The entry point to the park is an Orang Asli (Malaysian aborigines) village. Although the natives have been influenced by the modern world, they still practise a hunting and gathering lifestyle. They are also the custodians of fascinating myths and legends about the jungle that have been handed down from one generation to the next. But apart from exploring this spellbinding cultural aspect of the park, how can you get your hands dirty in this giant, timeless Garden of Eden Easy. You can camp, hike, fish, canoe, shoot rapids, explore caves, climb mountains, bird watch and swim in this amazing national park.

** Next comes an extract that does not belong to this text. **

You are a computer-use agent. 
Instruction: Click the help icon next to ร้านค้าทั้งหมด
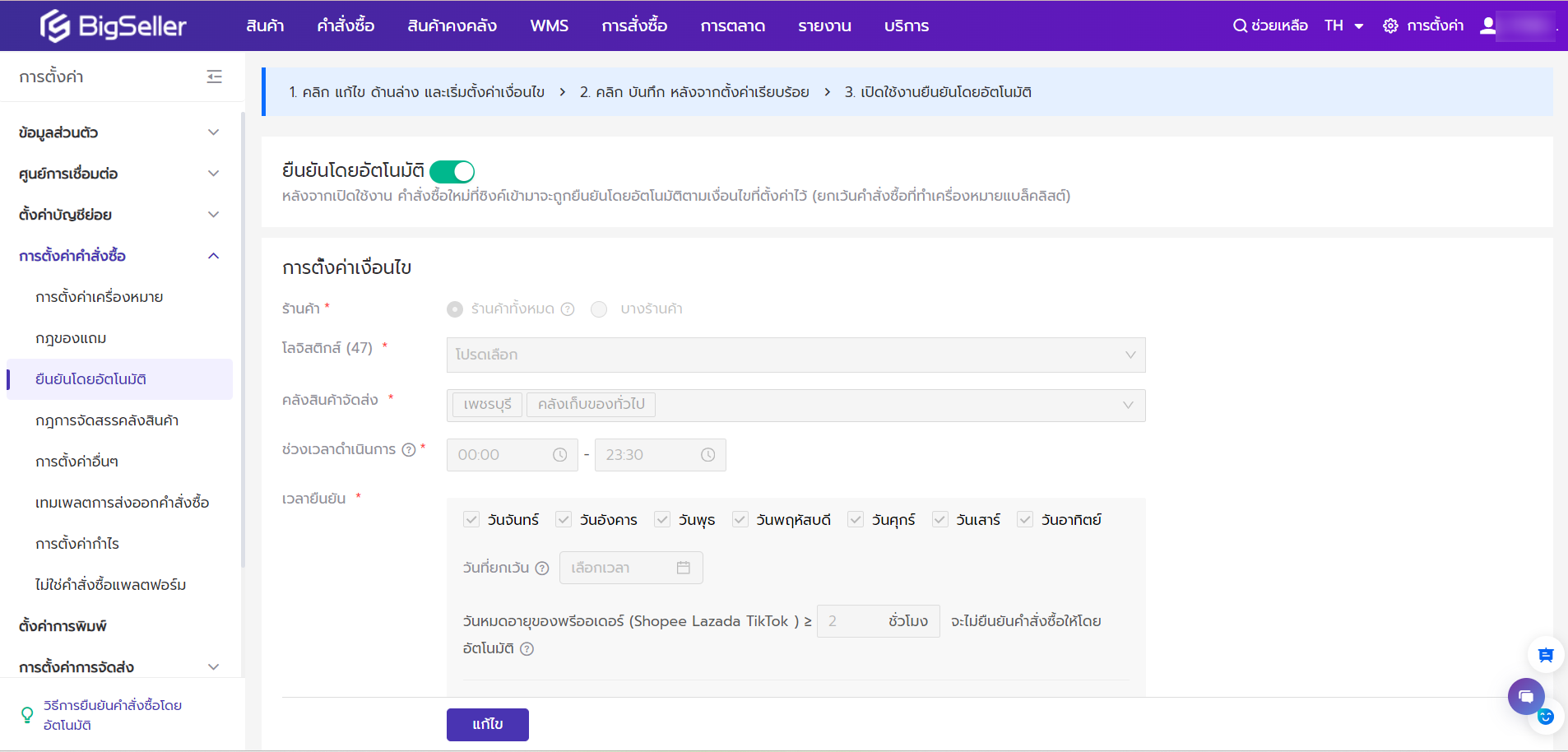click(568, 309)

The park is home to a vast range of species of birds, mammals, frogs, insects and exotic varieties of orchids, herbs, medicinal plants and trees. It seems that every time a scientific expedition returns from Endau – Rompin, they discover a new species!
In existence for over 130 million years, this rainforest holds rare flora and fauna, many of which are not found anywhere else in the tropics. The most prominent of these unique species is the Sumatran Rhinoceros.

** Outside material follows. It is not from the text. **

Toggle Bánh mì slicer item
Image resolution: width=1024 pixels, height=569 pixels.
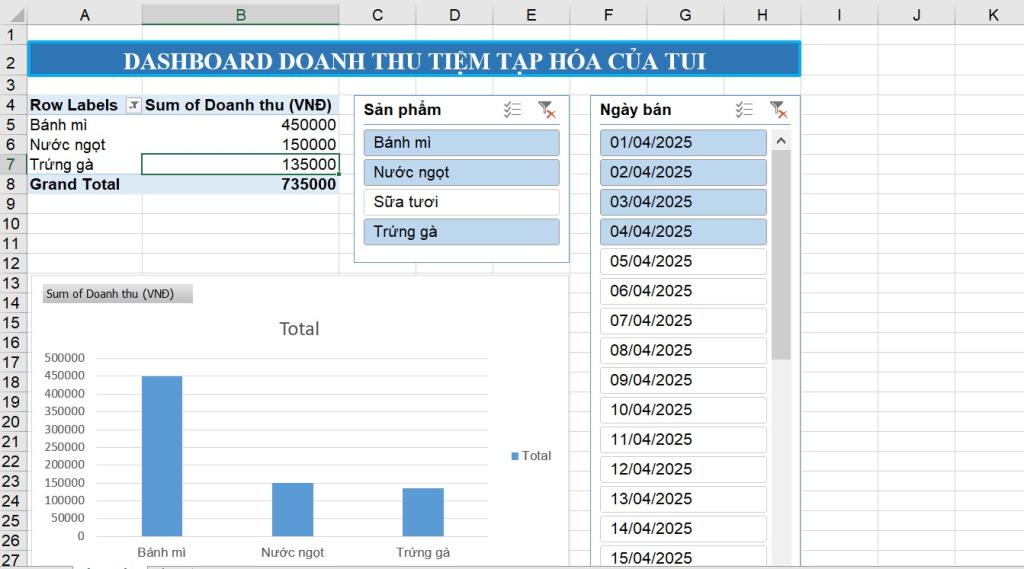[x=461, y=143]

Regular treks through the jungle will give adventurers sightings of leaf monkeys, long-tail macaques, white-handed gibbons, elephants, deer, tapirs and the occasional tiger and leopard. For adventure lovers and river trekkers, there are exhilarating rapids and fairly substantial waterfalls.
To protect the pristine environment, only limited areas of the park are open for ecotourism. Entry to the park requires a special permit from the Johor National Park Corporation.
But the much easier option is to get the permits at the District Office, which is just next to the Police Department in Kuala Rompin before reaching the FELDA Selendang turnoff from Lanjut Beach. Upon entry to this park, trekkers will be guided by forest rangers to ensure safety at all times.
The park is closed during the rainy season (November to March). Please read the park regulations before you enter the park.
How to get there
Drive from Kuala Lumpur or Johor Bahru, using the North-South Expressway. Once at Kluang, take a detour to Kahang town. There, a four-wheel drive vehicle will take you on a 56km jungle track to Kampung Peta, which is the point of entry to the National Park.
It is also possible to reach the park by boat along the Endau River, taking about three hours starting from Felda Nitar II. There are camping facilities, catering for up to 300 visitors. These are located at Kuala Jasin, Batu Hampar, Upeh Guling and Kuala Marong.
Camping or staying in basic dorms in designated areas remain the only – and popular – option.